▶ **EXERCISE DESCRIPTION**
Give every line of the material back exactly, images removed.

▶ **SUPPLIED INFORMATION**
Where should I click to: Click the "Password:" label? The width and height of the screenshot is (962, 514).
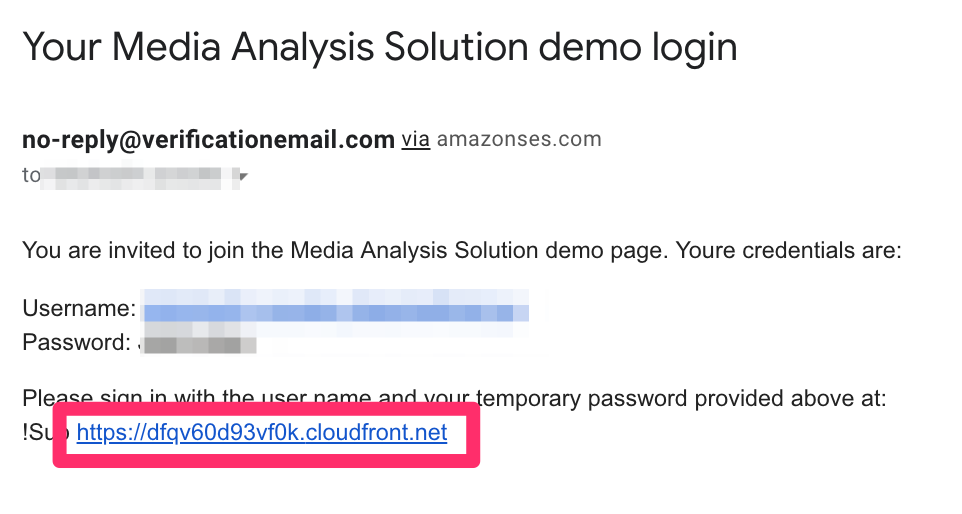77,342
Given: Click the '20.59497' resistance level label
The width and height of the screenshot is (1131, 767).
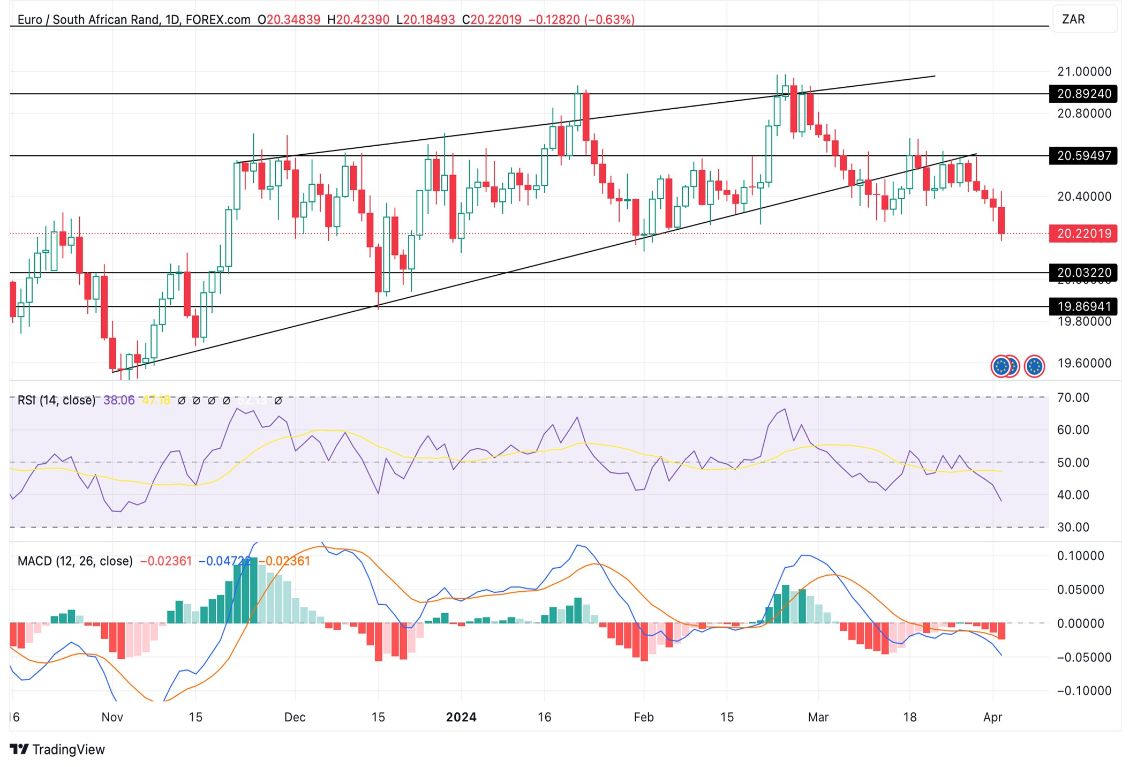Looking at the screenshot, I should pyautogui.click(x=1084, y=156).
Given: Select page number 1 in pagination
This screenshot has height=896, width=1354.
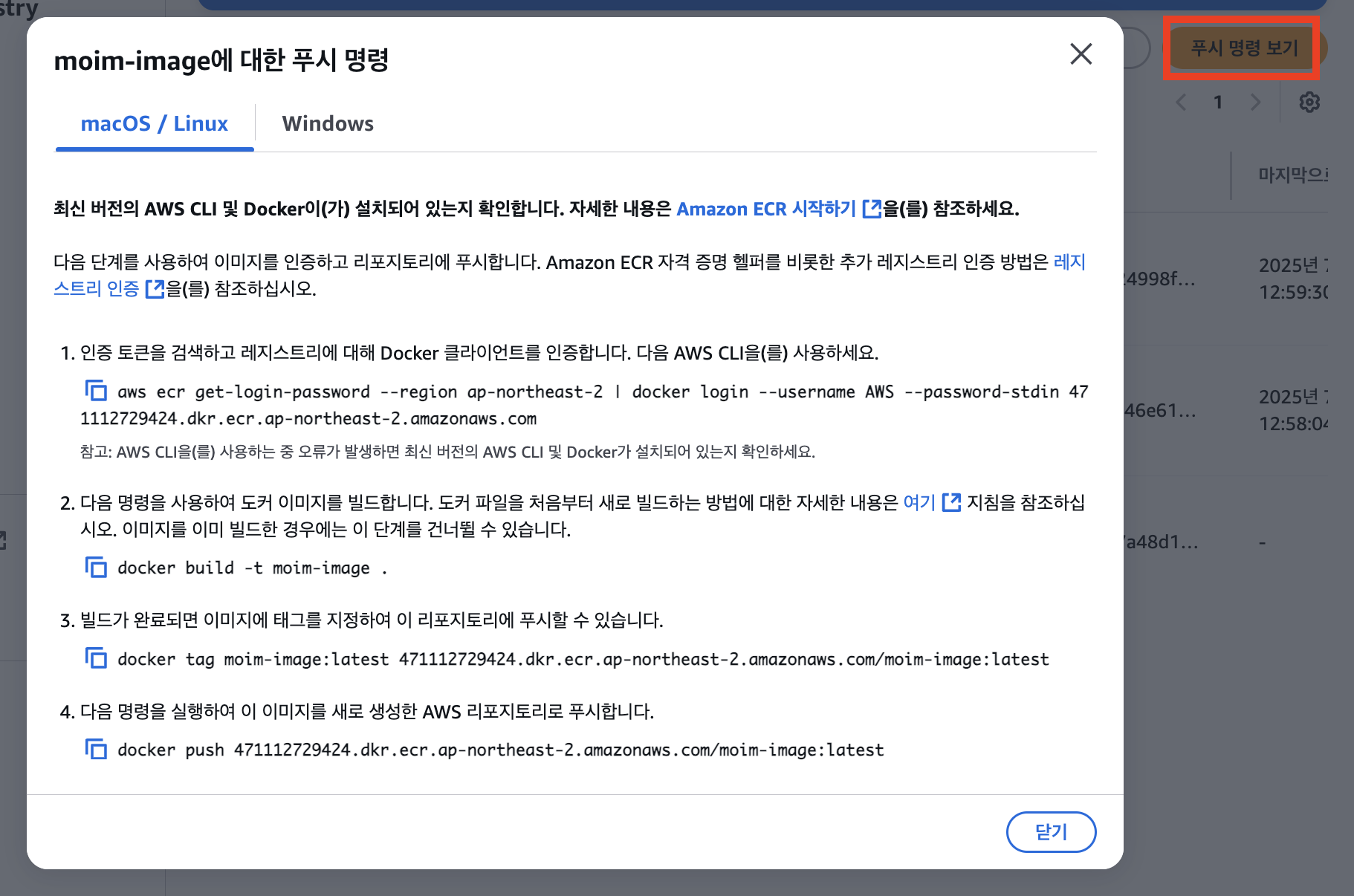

▶ **SOLUTION TO THE PROBLEM**
Where should I click to: Click the "Password:" label? The width and height of the screenshot is (962, 514).
77,342
Given: Click the '20.59497' resistance level label
The width and height of the screenshot is (1131, 767).
Looking at the screenshot, I should pyautogui.click(x=1084, y=156).
Given: Select page number 1 in pagination
This screenshot has height=896, width=1354.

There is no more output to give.